Ora, no caso em testilha, nenhuma dúvida paira no sentido de que o INSS descumpriu o prazo legal de 60 dias para o pagamento da RPV, com a isenção de juros, contados do recebimento, por parte da devedora, da ordem de requisição.

Ressalte-se, ainda, que a faculdade oferecida ao credor para renunciar ao crédito excedente ao limite previsto pela Lei nº 10.099/00 (artigo 1º, § 4º) c.c. a Lei nº 10.259/01 e, assim, obter o pagamento sem a necessidade da expedição de precatório, não implica

em que a autarquia possa, de forma espontânea, descumprir o prazo legal de sessenta - 60 - dias, sob pena de premiar-se o mau pagador em detrimento do credor, o que é inconcebível.

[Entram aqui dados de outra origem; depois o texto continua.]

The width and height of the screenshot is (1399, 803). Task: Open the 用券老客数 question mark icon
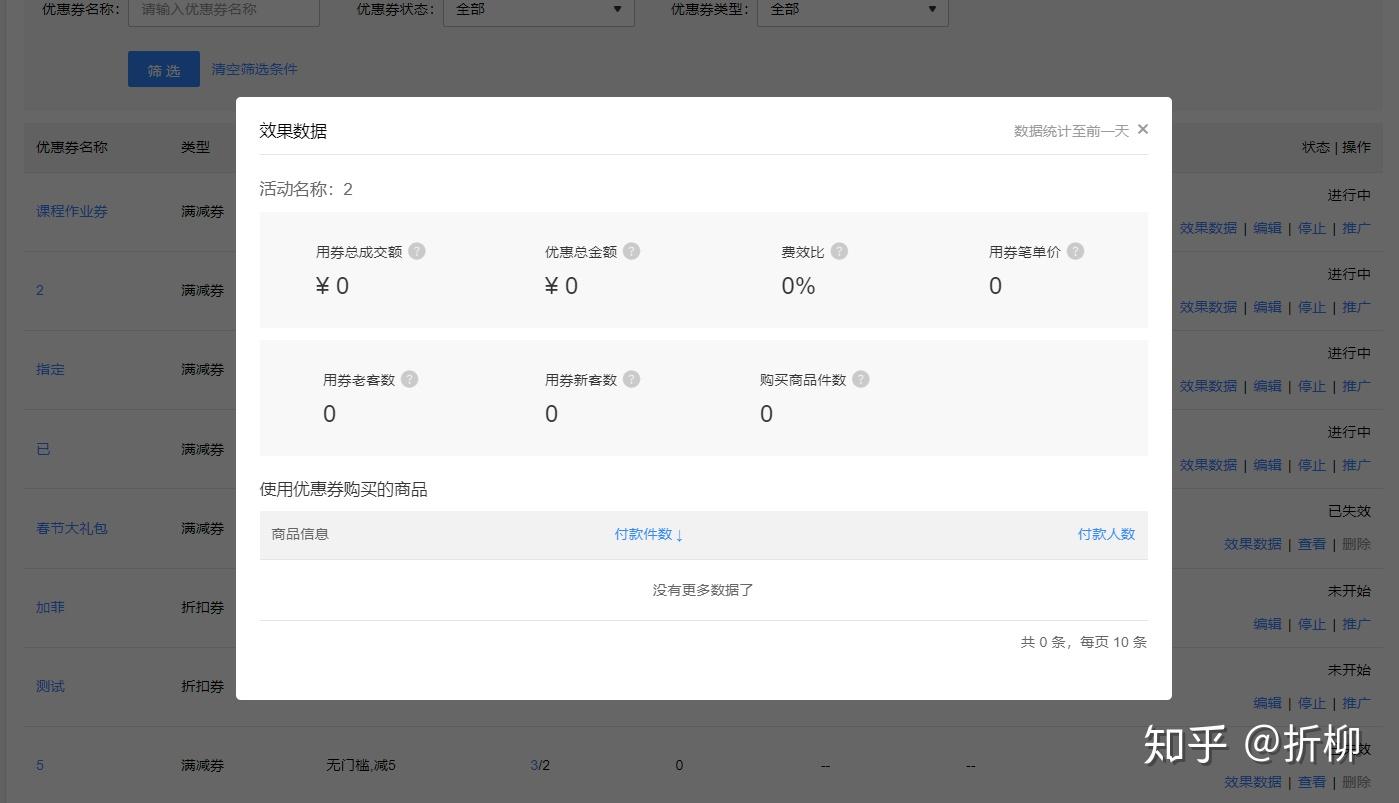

Frise-se, por oportuno, que o descumprimento espontâneo da obrigação por parte da devedora não pode, em hipótese alguma, acarretar qualquer prejuízo para a exequente, sob pena de se contrariar os mais elementares princípios de direito, notadamente o de que cada parte é responsável pelas consequências dos seus atos.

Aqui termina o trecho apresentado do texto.